(Data for locating words and elements)
————————
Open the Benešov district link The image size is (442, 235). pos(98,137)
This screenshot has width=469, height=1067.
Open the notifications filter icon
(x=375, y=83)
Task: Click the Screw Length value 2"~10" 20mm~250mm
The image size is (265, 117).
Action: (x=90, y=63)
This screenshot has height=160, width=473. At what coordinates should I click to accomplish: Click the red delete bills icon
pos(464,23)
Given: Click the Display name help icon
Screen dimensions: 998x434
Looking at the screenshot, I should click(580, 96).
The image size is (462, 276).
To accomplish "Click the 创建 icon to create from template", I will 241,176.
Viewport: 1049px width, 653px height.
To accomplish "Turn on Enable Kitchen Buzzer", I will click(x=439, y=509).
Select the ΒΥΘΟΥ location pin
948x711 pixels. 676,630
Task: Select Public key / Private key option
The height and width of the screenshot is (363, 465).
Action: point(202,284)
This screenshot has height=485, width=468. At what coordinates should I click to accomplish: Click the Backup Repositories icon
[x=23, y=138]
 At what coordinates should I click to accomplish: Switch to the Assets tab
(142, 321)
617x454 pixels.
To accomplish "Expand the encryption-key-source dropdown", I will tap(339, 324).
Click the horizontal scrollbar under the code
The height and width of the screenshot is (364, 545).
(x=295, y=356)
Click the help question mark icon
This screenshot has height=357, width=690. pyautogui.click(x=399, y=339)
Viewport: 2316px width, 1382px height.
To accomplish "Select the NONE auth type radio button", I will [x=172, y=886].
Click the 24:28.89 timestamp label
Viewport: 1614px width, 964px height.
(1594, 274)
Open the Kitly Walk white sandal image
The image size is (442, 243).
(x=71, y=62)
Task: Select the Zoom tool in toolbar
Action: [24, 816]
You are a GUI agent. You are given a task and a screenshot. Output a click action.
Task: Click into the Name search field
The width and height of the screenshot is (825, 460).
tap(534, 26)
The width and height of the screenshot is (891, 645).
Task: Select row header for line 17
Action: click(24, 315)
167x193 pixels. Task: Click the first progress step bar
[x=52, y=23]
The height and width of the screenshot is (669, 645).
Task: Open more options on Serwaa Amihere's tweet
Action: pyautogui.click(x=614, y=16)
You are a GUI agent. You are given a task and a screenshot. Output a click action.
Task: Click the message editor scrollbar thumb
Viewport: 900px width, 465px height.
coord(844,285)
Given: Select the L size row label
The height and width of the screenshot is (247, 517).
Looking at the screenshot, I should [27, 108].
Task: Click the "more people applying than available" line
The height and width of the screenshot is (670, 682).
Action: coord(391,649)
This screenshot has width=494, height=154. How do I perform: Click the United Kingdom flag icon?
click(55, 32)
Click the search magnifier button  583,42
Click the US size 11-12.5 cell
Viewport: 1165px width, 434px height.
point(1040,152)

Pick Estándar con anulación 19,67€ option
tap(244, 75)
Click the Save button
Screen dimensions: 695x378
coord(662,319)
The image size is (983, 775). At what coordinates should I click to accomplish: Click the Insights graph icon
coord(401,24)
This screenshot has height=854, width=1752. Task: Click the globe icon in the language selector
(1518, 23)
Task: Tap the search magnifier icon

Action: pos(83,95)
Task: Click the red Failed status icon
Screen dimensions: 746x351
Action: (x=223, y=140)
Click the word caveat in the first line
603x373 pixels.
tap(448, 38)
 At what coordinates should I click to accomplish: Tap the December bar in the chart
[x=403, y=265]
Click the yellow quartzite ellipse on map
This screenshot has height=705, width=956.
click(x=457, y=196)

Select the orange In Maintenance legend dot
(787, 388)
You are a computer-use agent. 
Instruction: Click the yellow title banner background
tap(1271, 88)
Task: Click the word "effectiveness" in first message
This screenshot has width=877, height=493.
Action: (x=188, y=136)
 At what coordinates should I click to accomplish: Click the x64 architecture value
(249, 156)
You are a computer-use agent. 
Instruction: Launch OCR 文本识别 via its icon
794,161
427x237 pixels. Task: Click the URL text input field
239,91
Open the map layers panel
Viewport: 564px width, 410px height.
————————
(Exercise aim): Copy these lines exactly as they appear, covering all of the data.

(Answer to the problem):
Open the Benešov district link The image size is (442, 235). pos(98,137)
This screenshot has width=469, height=1067.
Open the notifications filter icon
(x=375, y=83)
Task: Click the Screw Length value 2"~10" 20mm~250mm
The image size is (265, 117).
Action: (x=90, y=63)
This screenshot has height=160, width=473. At what coordinates should I click to accomplish: Click the red delete bills icon
pos(464,23)
Given: Click the Display name help icon
Screen dimensions: 998x434
Looking at the screenshot, I should click(580, 96).
The image size is (462, 276).
To accomplish "Click the 创建 icon to create from template", I will 241,176.
Viewport: 1049px width, 653px height.
To accomplish "Turn on Enable Kitchen Buzzer", I will click(x=439, y=509).
Select the ΒΥΘΟΥ location pin
948x711 pixels. 676,630
Task: Select Public key / Private key option
The height and width of the screenshot is (363, 465).
Action: point(202,284)
This screenshot has height=485, width=468. At what coordinates should I click to accomplish: Click the Backup Repositories icon
[x=23, y=138]
 At what coordinates should I click to accomplish: Switch to the Assets tab
(142, 321)
617x454 pixels.
To accomplish "Expand the encryption-key-source dropdown", I will tap(339, 324).
Click the horizontal scrollbar under the code
The height and width of the screenshot is (364, 545).
(x=295, y=356)
Click the help question mark icon
This screenshot has height=357, width=690. pyautogui.click(x=399, y=339)
Viewport: 2316px width, 1382px height.
To accomplish "Select the NONE auth type radio button", I will [x=172, y=886].
Click the 24:28.89 timestamp label
Viewport: 1614px width, 964px height.
(1594, 274)
Open the Kitly Walk white sandal image
The image size is (442, 243).
(x=71, y=62)
Task: Select the Zoom tool in toolbar
Action: [24, 816]
You are a GUI agent. You are given a task and a screenshot. Output a click action.
Task: Click into the Name search field
The width and height of the screenshot is (825, 460).
tap(534, 26)
The width and height of the screenshot is (891, 645).
Task: Select row header for line 17
Action: click(24, 315)
167x193 pixels. Task: Click the first progress step bar
[x=52, y=23]
The height and width of the screenshot is (669, 645).
Task: Open more options on Serwaa Amihere's tweet
Action: pyautogui.click(x=614, y=16)
You are a GUI agent. You are given a task and a screenshot. Output a click action.
Task: Click the message editor scrollbar thumb
Viewport: 900px width, 465px height.
coord(844,285)
Given: Select the L size row label
The height and width of the screenshot is (247, 517).
Looking at the screenshot, I should [27, 108].
Task: Click the "more people applying than available" line
The height and width of the screenshot is (670, 682).
Action: coord(391,649)
This screenshot has width=494, height=154. How do I perform: Click the United Kingdom flag icon?
click(55, 32)
Click the search magnifier button  583,42
Click the US size 11-12.5 cell
Viewport: 1165px width, 434px height.
point(1040,152)

Pick Estándar con anulación 19,67€ option
tap(244, 75)
Click the Save button
Screen dimensions: 695x378
coord(662,319)
The image size is (983, 775). At what coordinates should I click to accomplish: Click the Insights graph icon
coord(401,24)
This screenshot has height=854, width=1752. Task: Click the globe icon in the language selector
(1518, 23)
Task: Tap the search magnifier icon

Action: pos(83,95)
Task: Click the red Failed status icon
Screen dimensions: 746x351
Action: (x=223, y=140)
Click the word caveat in the first line
603x373 pixels.
tap(448, 38)
 At what coordinates should I click to accomplish: Tap the December bar in the chart
[x=403, y=265]
Click the yellow quartzite ellipse on map
This screenshot has height=705, width=956.
click(x=457, y=196)

Select the orange In Maintenance legend dot
(787, 388)
You are a computer-use agent. 
Instruction: Click the yellow title banner background
tap(1271, 88)
Task: Click the word "effectiveness" in first message
This screenshot has width=877, height=493.
Action: (x=188, y=136)
 At what coordinates should I click to accomplish: Click the x64 architecture value
(249, 156)
You are a computer-use agent. 
Instruction: Launch OCR 文本识别 via its icon
794,161
427x237 pixels. Task: Click the URL text input field
239,91
Open the map layers panel
Viewport: 564px width, 410px height.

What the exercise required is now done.